──────── The data
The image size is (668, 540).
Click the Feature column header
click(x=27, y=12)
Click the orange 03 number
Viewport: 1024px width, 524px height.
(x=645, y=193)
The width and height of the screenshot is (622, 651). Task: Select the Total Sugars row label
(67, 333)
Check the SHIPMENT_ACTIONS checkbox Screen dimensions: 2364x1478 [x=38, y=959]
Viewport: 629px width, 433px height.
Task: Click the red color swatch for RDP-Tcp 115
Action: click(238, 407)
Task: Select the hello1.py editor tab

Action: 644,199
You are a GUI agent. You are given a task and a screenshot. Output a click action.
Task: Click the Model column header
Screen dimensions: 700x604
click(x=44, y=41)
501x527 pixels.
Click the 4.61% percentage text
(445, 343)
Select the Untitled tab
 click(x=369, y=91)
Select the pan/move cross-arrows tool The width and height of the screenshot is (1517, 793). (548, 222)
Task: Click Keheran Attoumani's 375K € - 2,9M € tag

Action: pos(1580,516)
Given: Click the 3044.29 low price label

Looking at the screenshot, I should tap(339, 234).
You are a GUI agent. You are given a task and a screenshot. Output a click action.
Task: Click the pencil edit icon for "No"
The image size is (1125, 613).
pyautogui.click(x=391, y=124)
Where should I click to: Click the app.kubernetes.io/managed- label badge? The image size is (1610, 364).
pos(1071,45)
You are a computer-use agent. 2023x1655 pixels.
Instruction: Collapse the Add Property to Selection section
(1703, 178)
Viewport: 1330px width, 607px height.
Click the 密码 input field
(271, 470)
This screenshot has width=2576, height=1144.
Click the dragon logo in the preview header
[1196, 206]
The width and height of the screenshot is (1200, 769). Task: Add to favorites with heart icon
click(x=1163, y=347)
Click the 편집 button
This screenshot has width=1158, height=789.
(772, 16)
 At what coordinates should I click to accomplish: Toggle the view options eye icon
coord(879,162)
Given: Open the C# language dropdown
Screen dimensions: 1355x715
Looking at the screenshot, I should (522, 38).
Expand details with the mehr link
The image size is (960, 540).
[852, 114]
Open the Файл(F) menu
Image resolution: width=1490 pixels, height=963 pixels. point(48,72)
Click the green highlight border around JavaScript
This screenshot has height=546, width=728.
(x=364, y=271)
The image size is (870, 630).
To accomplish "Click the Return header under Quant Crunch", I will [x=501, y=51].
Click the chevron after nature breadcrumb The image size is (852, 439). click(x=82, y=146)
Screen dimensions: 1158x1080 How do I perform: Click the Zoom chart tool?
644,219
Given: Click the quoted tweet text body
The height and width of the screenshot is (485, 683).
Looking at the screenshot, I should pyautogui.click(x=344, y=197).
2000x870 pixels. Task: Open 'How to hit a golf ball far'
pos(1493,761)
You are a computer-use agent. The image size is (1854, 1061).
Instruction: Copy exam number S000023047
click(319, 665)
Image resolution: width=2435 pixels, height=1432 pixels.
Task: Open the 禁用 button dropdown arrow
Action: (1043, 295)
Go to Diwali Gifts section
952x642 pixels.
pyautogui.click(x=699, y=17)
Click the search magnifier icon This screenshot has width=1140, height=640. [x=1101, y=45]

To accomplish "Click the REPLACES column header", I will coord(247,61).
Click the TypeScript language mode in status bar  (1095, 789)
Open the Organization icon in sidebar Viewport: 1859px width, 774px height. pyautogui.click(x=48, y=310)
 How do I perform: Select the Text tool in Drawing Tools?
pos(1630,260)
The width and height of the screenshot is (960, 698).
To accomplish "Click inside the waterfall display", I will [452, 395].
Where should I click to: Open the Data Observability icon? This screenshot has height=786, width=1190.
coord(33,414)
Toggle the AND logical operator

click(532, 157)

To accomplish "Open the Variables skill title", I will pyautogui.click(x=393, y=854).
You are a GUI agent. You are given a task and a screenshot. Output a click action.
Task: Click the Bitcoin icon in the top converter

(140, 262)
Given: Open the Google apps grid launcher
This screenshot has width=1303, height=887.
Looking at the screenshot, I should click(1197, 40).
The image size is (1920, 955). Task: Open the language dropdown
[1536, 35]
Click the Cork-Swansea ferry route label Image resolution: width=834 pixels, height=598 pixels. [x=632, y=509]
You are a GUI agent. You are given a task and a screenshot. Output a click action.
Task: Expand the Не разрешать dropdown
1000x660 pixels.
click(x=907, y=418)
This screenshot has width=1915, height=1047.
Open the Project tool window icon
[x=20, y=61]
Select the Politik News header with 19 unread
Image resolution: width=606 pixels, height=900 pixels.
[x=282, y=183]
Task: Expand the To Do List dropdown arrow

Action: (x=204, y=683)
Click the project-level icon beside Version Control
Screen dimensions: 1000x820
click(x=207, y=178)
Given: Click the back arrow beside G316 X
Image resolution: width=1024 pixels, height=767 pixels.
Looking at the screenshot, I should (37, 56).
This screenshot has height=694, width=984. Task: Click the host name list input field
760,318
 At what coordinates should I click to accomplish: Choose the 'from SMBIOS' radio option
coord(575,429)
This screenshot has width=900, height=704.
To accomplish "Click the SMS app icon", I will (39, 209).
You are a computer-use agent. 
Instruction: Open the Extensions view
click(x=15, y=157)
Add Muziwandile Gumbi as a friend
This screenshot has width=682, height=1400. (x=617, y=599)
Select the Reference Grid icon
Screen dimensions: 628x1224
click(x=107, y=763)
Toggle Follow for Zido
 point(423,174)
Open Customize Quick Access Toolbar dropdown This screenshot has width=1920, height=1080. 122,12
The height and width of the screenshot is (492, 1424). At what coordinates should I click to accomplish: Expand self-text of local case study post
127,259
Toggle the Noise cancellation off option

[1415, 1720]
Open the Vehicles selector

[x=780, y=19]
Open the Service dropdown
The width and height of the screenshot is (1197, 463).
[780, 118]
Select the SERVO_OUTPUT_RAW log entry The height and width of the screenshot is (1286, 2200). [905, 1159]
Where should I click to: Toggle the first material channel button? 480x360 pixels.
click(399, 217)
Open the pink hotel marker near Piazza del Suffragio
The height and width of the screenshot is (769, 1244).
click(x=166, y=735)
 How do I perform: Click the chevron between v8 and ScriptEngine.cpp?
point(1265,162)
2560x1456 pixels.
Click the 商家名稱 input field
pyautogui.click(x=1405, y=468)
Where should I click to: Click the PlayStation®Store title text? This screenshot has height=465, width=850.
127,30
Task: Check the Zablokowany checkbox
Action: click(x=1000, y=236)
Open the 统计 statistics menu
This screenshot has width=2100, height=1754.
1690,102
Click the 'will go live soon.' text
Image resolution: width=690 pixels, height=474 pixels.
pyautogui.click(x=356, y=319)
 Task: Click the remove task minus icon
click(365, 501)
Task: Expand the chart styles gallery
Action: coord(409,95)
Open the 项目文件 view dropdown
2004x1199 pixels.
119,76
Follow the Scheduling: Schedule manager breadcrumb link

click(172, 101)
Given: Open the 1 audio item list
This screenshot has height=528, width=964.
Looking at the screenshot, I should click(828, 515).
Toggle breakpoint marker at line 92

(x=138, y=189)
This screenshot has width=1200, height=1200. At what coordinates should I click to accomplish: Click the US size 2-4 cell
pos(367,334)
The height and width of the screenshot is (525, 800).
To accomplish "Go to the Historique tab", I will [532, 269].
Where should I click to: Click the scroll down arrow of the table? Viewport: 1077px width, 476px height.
────────────────
■ What the exercise asks ■
Copy out the records starting at the line containing "Open the Файл(F) menu" and ending with the line containing "will [x=501, y=51].", keeping every character as it appears.

■ Answer to the exercise ■
Open the Файл(F) menu
Image resolution: width=1490 pixels, height=963 pixels. point(48,72)
Click the green highlight border around JavaScript
This screenshot has height=546, width=728.
(x=364, y=271)
The image size is (870, 630).
To accomplish "Click the Return header under Quant Crunch", I will [x=501, y=51].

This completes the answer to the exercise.